EXTRACTED RECORDS:
···
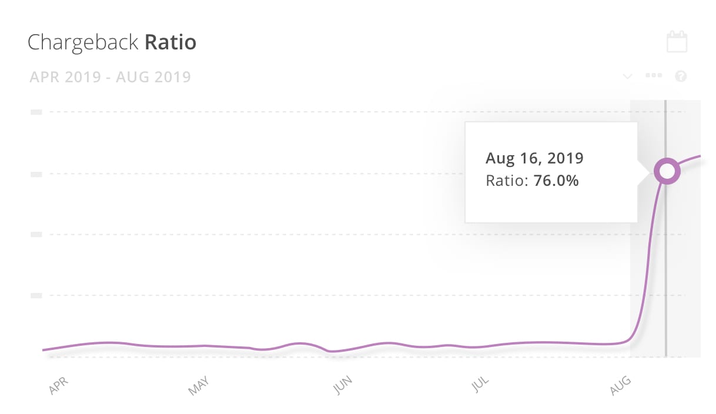Viewport: 716px width, 414px height.
Task: Expand the chevron dropdown next to options
Action: click(627, 76)
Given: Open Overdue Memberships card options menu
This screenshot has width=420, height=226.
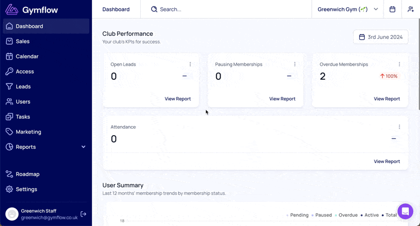Looking at the screenshot, I should 399,64.
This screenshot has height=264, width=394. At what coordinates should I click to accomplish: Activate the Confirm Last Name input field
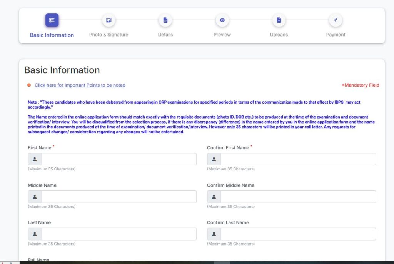point(298,234)
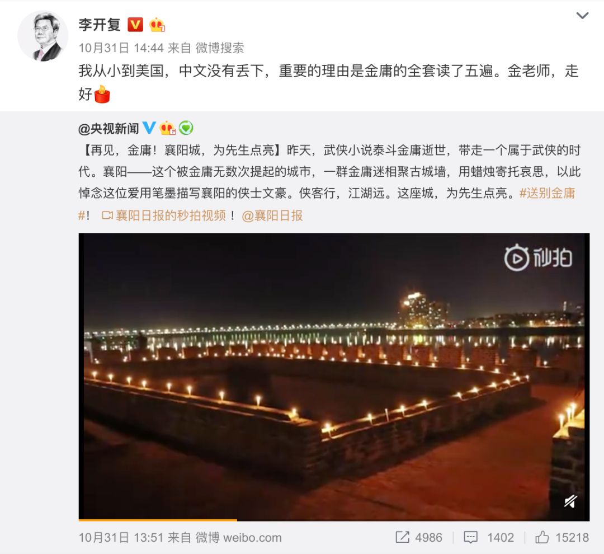Open 襄阳日报的秒拍视频 video link
Viewport: 604px width, 554px height.
coord(164,215)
···
An exact transcript is required, covering the lines from the one containing "Given: Open Overdue" through the end of the listing above, inclusive, without pictures.

WRITTEN RESPONSE:
Given: Open Overdue Memberships card options menu
This screenshot has width=420, height=226.
Looking at the screenshot, I should 399,64.
This screenshot has height=264, width=394. At what coordinates should I click to accomplish: Activate the Confirm Last Name input field
point(298,234)
Open 襄阳日报的秒拍视频 video link
Viewport: 604px width, 554px height.
coord(164,215)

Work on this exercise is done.